Student fees sit unused at UM

Officials hold $1.3 million in technology charges as they decide how to split it

March 27, 2004|By Justin Fenton | Justin Fenton,SUN STAFF

At a time when Maryland college students are under increasing financial pressure, the state's flagship campus has collected more than $1 million from them that it has yet to spend.

The $100-per-student fee - one of many imposed on undergraduates each year at the University of Maryland, College Park - was adopted two years ago by the Board of Regents to bolster technological infrastructure. The charge was initially set at $50 a year, and the first year's money was distributed by a committee to various projects.

The fee was doubled this school year, generating $2.4 million. Some of the money went to the earlier projects, but more than half - about $1.3 million - has not been spent because officials decided to set up a new distribution process.

Student leaders aren't happy that the money isn't being used.

"Why are we in the business of collecting money before we know what to do with it?" said student government President Tim Daly. "We collected all this money and it's just sitting there."

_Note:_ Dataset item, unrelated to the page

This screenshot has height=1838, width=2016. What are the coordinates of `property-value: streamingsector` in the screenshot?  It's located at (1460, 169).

Provost William W. Destler said officials wanted a new distribution system because only two of the campus' individual colleges received money last year. All students were paying the fee, but not all were getting the benefit, he said.

Undergraduates at College Park pay more than $1,000 annually in such fees, including $206 for renovations to the Stamp Student Union - a project 30 months behind schedule and $12 million over budget - and a $330 athletics fee that, in part, helps pay the university's debt on the $165 million Comcast Center.

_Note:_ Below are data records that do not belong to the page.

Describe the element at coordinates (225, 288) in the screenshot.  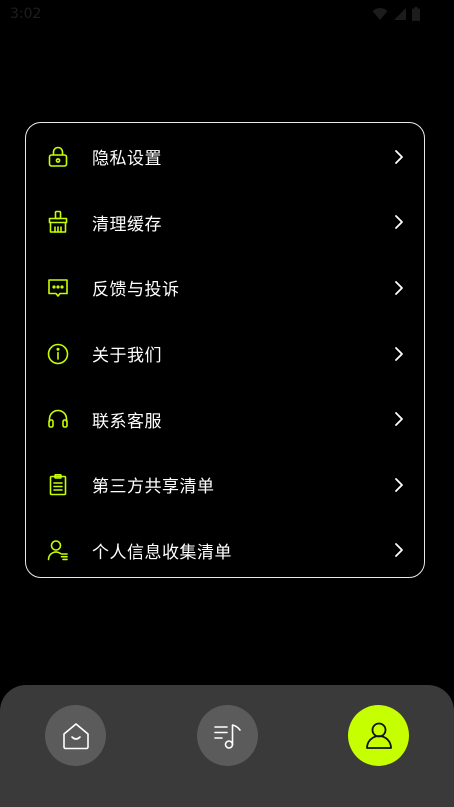
I see `menu-item-feedback: 反馈与投诉` at that location.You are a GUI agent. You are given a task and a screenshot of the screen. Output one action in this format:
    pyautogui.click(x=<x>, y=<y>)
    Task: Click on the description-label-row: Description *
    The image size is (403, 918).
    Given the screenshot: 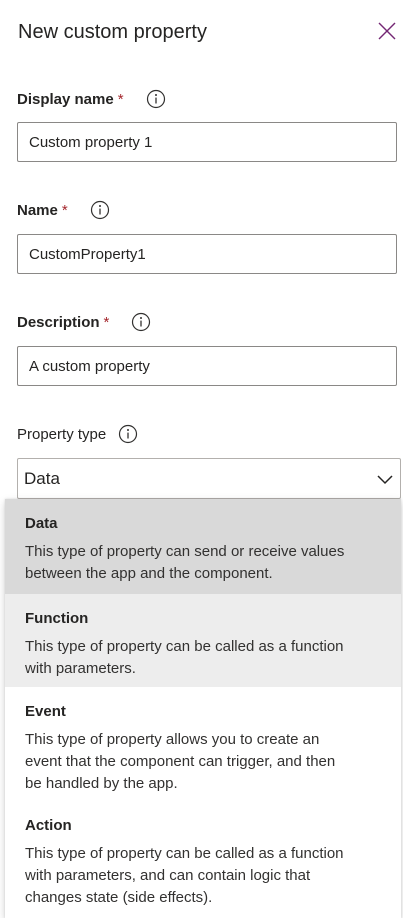 What is the action you would take?
    pyautogui.click(x=84, y=322)
    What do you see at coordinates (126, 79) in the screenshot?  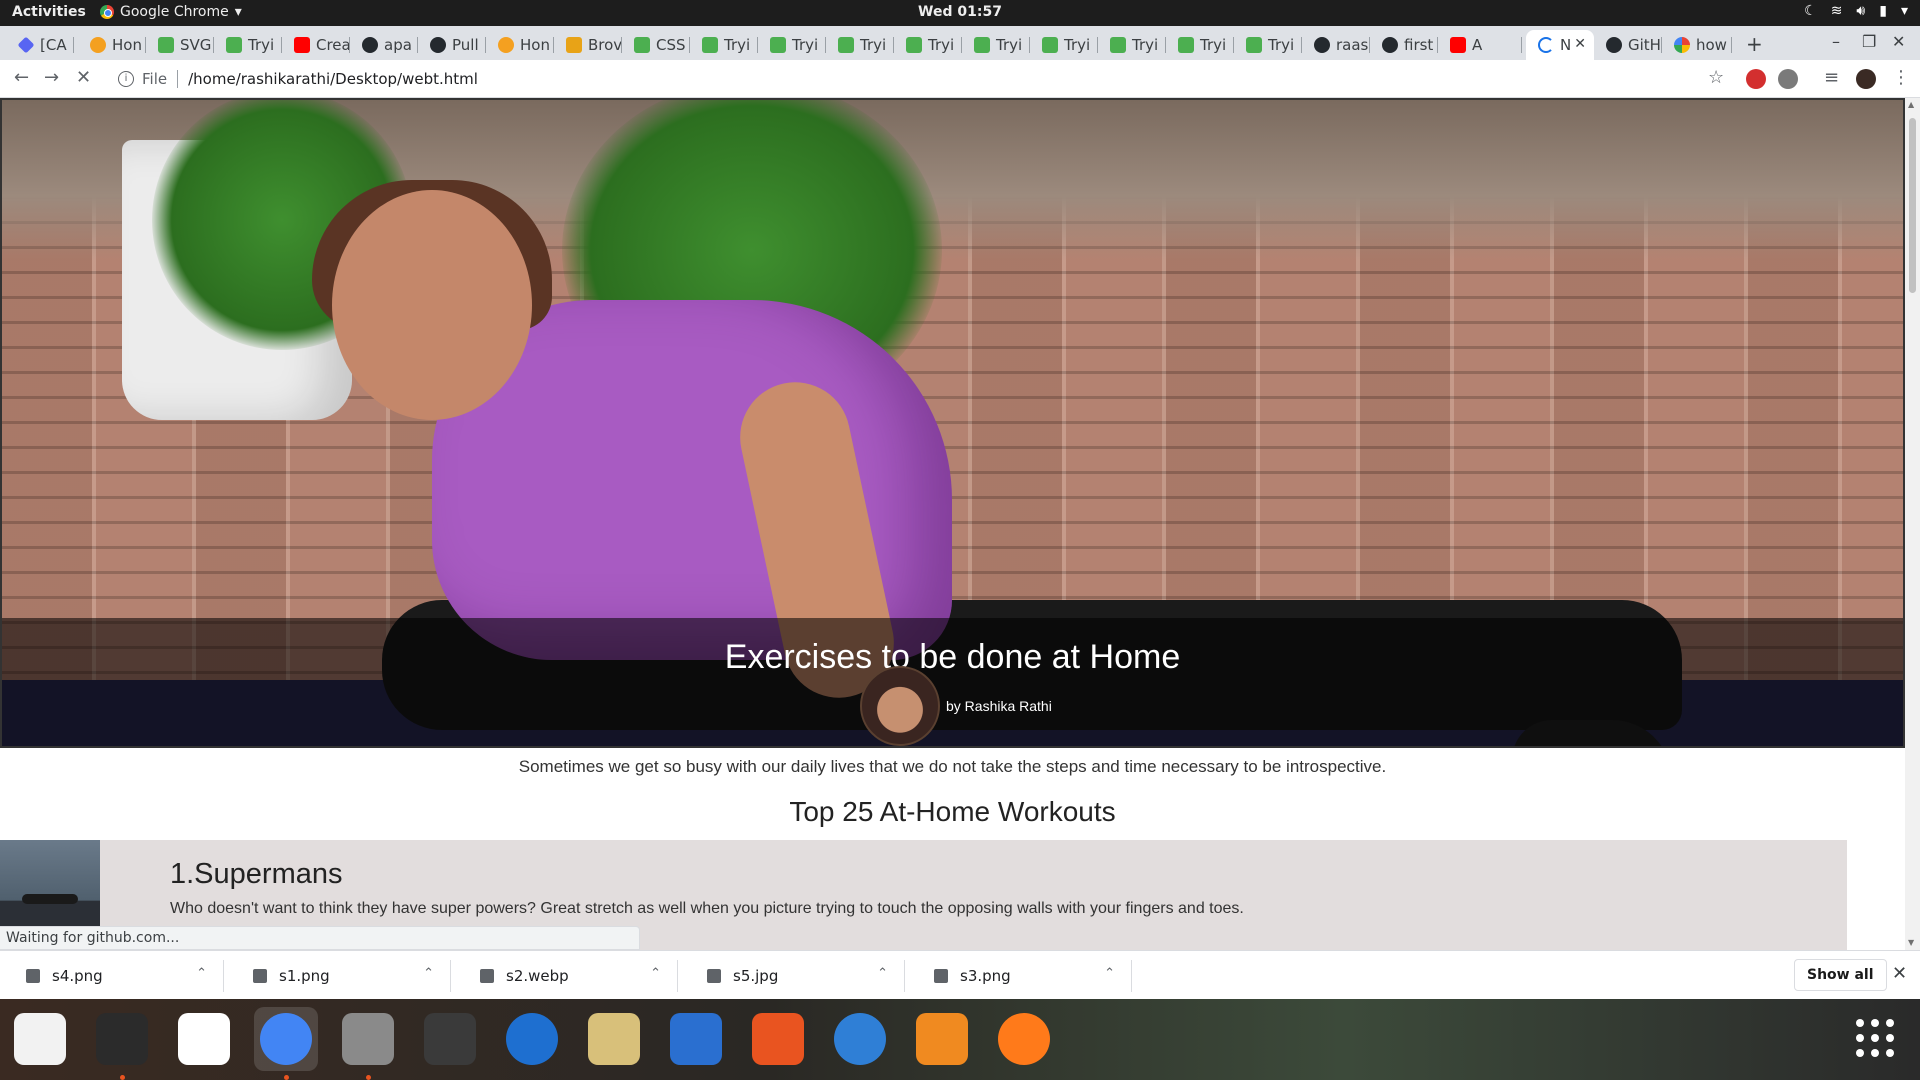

The fees are on top of tuition, which increased more than 20 percent this year to $5,568 annually for an in-state undergraduate student.

Last fall, Destler dissolved the technology fee's oversight committee - which included him, the chief information officer, Daly and six other undergraduates - in a favor of a more inclusive system finalized last month.

Under the new system, 70 percent of the money will be divided among the campus' 15 colleges based on population, with the remaining 30 percent going to the provost's office. Each of the colleges is to set up a student committee to identify ways to spend the money.

The new system allows each college to take on smaller projects, while the university will be less likely to pursue large-scale projects. But decisions about how to spend the funds likely won't be made until next year, Destler said.

In addition to the new distribution structure, officials are extending the technology fee to College Park's nearly 10,000 graduate students. As a result, graduate and undergraduate students will pay $84 next year.

Graduate students have fired back, forming a committee to fight the fee.

"I don't think a tech fee itself is a bad idea. But currently, no one can tell why it is $84," said graduate student government President Zhoupeng Tan. "Any mandatory fee should come up with a budget which can tell us how the fee will be spent."

Some of the money collected during the fee's first year went to upgrade classroom technology, enhance computer labs and improve a residence-hall network.